---------- Task data

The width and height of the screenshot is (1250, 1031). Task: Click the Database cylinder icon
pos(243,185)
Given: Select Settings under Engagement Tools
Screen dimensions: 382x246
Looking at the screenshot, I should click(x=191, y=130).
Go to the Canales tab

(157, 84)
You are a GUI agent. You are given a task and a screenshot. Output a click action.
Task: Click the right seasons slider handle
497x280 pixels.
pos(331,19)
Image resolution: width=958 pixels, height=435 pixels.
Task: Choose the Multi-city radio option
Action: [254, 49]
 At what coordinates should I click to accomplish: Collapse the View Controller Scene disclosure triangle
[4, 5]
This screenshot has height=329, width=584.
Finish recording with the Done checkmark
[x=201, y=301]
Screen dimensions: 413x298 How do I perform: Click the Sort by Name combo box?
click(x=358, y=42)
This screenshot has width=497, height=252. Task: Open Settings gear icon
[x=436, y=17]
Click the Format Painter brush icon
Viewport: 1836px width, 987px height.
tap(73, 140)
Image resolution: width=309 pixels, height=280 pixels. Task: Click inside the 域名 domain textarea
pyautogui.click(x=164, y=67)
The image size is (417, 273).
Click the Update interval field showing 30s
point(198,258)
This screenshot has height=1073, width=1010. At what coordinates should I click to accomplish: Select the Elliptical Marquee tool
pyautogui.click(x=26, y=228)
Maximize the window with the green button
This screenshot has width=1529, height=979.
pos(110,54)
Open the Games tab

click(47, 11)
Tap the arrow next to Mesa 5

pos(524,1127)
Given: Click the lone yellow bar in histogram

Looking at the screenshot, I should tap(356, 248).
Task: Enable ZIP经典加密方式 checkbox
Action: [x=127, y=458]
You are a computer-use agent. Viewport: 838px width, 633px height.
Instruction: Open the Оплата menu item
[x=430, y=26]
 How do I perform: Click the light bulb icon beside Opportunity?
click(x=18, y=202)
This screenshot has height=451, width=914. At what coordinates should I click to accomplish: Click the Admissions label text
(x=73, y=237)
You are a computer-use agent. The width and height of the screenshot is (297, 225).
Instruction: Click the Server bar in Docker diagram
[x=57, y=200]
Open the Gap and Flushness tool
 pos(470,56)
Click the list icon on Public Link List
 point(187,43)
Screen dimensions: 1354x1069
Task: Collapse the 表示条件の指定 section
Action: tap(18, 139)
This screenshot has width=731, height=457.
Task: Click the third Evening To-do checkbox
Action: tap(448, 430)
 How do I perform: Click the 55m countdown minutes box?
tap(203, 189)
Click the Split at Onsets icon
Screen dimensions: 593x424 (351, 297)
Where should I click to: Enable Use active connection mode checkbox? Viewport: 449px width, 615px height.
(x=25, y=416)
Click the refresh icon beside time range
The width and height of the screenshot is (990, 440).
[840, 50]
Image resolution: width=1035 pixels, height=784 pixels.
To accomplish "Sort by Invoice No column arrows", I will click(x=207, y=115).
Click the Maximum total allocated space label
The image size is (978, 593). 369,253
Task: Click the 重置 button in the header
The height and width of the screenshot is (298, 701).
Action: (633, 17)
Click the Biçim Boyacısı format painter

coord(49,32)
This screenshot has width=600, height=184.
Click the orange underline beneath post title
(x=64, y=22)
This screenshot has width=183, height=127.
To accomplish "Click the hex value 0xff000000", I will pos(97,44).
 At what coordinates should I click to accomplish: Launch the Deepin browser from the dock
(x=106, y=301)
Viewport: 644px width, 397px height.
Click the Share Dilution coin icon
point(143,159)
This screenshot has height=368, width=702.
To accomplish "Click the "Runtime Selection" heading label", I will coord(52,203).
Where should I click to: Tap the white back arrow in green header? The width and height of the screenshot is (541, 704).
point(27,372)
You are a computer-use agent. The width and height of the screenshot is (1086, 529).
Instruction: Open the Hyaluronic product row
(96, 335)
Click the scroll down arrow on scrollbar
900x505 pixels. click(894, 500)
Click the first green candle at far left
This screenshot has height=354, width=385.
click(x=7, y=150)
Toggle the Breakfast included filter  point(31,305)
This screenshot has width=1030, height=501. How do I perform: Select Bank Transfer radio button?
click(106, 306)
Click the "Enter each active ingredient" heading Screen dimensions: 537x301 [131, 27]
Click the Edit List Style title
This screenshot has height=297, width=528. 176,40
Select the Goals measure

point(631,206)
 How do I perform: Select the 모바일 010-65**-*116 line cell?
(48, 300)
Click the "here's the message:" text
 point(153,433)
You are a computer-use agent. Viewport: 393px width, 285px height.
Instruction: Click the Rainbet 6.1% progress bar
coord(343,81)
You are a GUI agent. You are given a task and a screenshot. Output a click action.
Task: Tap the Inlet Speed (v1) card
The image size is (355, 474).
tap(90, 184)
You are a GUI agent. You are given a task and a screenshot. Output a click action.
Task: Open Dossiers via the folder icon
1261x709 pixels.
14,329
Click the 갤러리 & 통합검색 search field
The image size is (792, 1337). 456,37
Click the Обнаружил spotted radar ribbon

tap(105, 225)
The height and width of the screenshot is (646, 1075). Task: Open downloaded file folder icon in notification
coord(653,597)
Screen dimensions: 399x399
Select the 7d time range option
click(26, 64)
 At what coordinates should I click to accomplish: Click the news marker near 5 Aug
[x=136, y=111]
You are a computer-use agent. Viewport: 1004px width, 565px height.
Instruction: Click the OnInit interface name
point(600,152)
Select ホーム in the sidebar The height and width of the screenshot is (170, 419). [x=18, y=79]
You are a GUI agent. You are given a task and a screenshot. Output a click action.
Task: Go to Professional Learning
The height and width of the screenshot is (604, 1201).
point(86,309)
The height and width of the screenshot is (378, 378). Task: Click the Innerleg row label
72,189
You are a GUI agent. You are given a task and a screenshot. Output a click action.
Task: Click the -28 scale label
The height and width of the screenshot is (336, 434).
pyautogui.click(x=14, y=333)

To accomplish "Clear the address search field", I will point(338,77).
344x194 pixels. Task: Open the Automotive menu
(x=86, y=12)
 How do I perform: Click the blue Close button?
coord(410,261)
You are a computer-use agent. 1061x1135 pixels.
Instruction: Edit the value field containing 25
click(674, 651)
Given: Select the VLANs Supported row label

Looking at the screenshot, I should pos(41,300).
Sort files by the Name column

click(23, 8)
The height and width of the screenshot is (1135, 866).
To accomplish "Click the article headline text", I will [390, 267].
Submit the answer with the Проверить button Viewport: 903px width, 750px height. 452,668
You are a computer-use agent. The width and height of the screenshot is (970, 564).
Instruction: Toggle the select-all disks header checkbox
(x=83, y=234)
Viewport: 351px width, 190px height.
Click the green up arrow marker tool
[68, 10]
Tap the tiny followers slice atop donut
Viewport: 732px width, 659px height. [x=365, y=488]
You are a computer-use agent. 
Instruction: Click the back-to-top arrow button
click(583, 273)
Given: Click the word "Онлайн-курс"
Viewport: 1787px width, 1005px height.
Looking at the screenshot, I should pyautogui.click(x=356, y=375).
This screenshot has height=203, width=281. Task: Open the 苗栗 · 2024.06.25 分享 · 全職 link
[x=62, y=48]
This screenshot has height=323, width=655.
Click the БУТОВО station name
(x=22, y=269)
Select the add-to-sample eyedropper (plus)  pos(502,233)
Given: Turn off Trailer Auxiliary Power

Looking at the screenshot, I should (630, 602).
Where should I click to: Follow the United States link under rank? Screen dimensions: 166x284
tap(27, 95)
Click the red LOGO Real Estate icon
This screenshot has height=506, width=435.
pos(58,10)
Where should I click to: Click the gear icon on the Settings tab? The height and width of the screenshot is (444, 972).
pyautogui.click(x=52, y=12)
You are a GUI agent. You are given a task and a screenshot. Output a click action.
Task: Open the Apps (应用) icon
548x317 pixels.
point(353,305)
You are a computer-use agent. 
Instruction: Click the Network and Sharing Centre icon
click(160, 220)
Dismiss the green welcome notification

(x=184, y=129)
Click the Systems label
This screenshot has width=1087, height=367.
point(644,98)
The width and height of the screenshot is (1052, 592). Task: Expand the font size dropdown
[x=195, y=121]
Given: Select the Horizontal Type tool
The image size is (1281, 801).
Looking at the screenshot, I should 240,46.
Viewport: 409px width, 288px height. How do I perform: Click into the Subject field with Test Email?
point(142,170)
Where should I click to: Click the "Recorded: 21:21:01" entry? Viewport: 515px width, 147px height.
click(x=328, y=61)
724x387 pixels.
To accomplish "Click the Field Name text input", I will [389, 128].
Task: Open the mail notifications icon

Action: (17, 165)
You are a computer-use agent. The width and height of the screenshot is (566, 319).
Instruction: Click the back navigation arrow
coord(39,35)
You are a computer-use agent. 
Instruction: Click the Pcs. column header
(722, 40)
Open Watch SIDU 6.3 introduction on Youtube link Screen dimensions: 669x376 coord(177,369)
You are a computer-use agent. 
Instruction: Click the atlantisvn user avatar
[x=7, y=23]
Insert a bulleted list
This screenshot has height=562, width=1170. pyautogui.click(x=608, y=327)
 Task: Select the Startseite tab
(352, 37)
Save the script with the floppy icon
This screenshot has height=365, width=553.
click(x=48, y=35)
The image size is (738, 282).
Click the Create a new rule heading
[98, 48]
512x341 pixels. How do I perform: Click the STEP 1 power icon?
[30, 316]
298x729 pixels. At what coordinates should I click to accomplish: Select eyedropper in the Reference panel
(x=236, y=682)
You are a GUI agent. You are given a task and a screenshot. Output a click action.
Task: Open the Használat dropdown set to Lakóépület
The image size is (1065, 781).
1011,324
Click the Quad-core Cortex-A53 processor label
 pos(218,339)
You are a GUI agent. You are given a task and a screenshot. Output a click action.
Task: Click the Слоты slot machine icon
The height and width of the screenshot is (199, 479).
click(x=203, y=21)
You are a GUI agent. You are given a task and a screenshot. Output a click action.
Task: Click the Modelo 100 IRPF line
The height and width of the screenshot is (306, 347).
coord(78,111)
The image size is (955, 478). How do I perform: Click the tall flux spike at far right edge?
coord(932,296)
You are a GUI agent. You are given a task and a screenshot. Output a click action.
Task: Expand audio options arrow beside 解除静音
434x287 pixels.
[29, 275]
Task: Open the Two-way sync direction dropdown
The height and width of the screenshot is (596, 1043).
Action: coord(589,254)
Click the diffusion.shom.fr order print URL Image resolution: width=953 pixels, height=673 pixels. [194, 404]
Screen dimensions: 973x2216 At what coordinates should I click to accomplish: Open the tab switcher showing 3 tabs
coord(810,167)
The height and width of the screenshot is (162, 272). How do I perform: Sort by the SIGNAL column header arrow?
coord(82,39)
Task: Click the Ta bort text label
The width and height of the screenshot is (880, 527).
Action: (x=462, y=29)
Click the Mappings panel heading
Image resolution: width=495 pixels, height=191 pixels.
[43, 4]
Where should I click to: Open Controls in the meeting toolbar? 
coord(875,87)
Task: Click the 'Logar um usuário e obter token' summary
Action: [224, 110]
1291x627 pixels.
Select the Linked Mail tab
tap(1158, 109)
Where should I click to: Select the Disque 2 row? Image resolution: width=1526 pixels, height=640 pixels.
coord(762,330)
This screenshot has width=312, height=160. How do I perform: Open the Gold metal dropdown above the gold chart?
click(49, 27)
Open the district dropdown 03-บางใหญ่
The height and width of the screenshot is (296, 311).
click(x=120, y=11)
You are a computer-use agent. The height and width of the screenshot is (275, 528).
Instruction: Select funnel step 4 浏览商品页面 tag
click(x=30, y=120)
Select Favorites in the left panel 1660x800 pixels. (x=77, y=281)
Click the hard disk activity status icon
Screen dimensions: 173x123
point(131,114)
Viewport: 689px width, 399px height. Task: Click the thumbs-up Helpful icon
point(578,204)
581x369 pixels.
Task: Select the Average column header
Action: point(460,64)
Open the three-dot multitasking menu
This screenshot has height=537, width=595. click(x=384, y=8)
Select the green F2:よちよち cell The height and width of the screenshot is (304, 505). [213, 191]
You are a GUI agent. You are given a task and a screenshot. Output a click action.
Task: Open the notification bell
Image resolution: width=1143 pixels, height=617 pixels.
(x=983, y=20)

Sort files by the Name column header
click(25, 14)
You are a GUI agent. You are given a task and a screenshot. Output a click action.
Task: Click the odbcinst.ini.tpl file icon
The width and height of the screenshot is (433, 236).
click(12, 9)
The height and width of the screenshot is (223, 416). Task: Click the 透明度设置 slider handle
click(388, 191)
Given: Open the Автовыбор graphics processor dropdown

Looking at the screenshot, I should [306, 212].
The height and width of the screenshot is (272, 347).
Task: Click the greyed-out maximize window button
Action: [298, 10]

--------------------

* [Your assignment]: Among the lines above, repeat exactly those from the line with "Go to the Canales tab" to the line with "The image size is (417, 273).", counting both ends.

* [Reply to the task]:
Go to the Canales tab

(157, 84)
You are a GUI agent. You are given a task and a screenshot. Output a click action.
Task: Click the right seasons slider handle
497x280 pixels.
pos(331,19)
Image resolution: width=958 pixels, height=435 pixels.
Task: Choose the Multi-city radio option
Action: [254, 49]
 At what coordinates should I click to accomplish: Collapse the View Controller Scene disclosure triangle
[4, 5]
This screenshot has height=329, width=584.
Finish recording with the Done checkmark
[x=201, y=301]
Screen dimensions: 413x298 How do I perform: Click the Sort by Name combo box?
click(x=358, y=42)
This screenshot has width=497, height=252. Task: Open Settings gear icon
[x=436, y=17]
Click the Format Painter brush icon
Viewport: 1836px width, 987px height.
tap(73, 140)
Image resolution: width=309 pixels, height=280 pixels. Task: Click inside the 域名 domain textarea
pyautogui.click(x=164, y=67)
The image size is (417, 273).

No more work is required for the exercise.